On Wed, Dec 04, 2024 at 03:20:03PM +0000, Bertrand Drouvot wrote:
> I need to think more about it but it seems to me that those values make sense,
> so maybe we should drop the entry for this particular case (shmem_exit()).

The values reported in the central hash table make sense to me.  What
does not is that we could hold in the local cache of the process doing
the peeks references to stats from a different slot when doing drops
and creates that would reuse the same stats key.

I have added in the backends some logs to get into the details of the
sequence with this specific test regarding the generation markup and
the refcount (feel free to use the 0002 attached, grep for "key
4/0/0" in your logs by replaying the test), and here some details
based on the two permutations in the test sent:
1) session 1: pg_create_logical_replication_slot(), does
pgstat_init_entry() with generation=0 refcount=1.  Then does
pgstat_acquire_entry_ref, refcount++ now refcount=2.
2) session 2: pg_logical_slot_peek_binary_changes(), calls
pgstat_acquire_entry_ref(), refcount++ now refcount=3.  Note that the
session keeps a hold on the replslot stats.
3) session 1: pg_drop_replication_slot(), calls
pgstat_release_entry_ref(), refcount-- now refcount=2.  The object
cannot be dropped in pgstat_drop_entry_internal() as session 2 still
holds a reference at it has peeked at the previous stats, keeping a
local reference.
4) Second permutation begins.  session 1 calls
pg_create_logical_replication_slot() and does pgstat_reinit_entry()
generation++ refcount++, generation=1 refcount=3 as the previous entry
of session 2 is still there.  pgstat_acquire_entry_ref() is called
again, refcount++ now at 4.
5) session 2, does again pg_logical_slot_peek_binary_changes(), does
not interact with the central pgstats as it holds locally a reference
to the slot's entry, based on its previous generation=0, so its
pgstat_get_entry_ref() gets the stats reference from its local cache.
The mistake is here: at this stage session 2 should refresh its local
reference so as it points to the new generation entry.
6) session 1, pg_drop_replication_slot(), calls
pgstat_release_entry_ref() and refcount-- now at 3.  It cannot drop the
entry as refcount>0.
7) session 2 shuts down, pgstat_release_entry_ref is called,
refcount-- now refcount=2.  pgstat_release_entry_ref() is called a
second time, refcount-- now refcount=1, cannot drop the stats entry as
the generation is not the same, as the local reference comes from the
previous generation=0, current generation=1.  As it stands, the entry
should not be dropped as it's been reinitialized once.  The data in
the dshash is correct, but session 2 is doing the wrong thing and
should:
- Hold a local reference of generation 1.
- Drop the stats entry as it is the last one holding it.

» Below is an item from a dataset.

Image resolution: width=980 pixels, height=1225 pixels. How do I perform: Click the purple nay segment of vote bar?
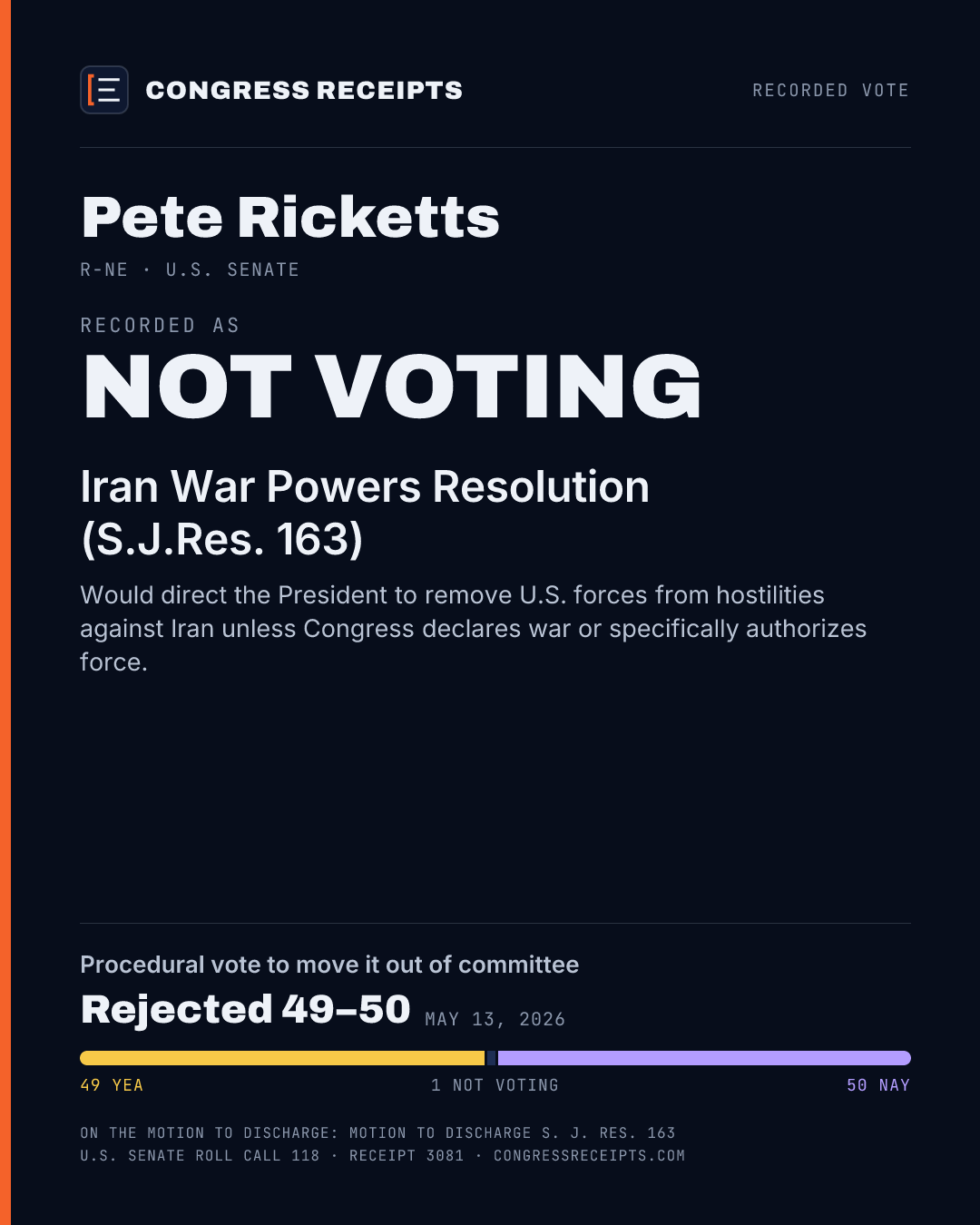coord(704,1058)
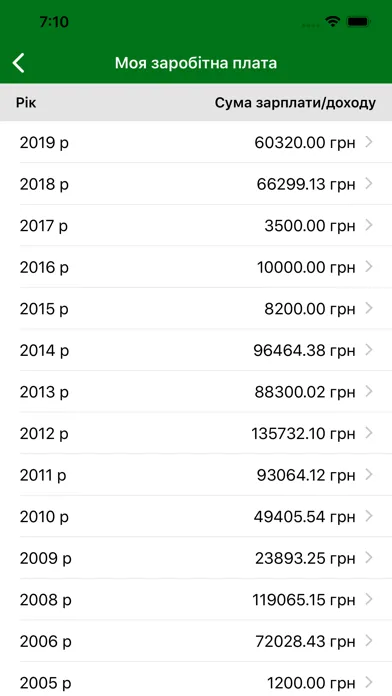Screen dimensions: 392x696
Task: Click chevron beside 3500.00 грн
Action: pyautogui.click(x=369, y=225)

> While I agree that your test case does produce a failed assertion, I don't
> think it's linked to b36fbd9f8d (which focused on retrieving consistent 
> stats).

That's unrelated to b36fbd9f8d.  The assertion can be reached after
818119afccd3.  Before this commit, based on your test, the second
session doing the peeks would try to drop the stats entry of a
replication slot that has been re-created when it shuts down, which is
incorrect, because its local reference is from the first creation, and
it tries to drop the entry of the second creation.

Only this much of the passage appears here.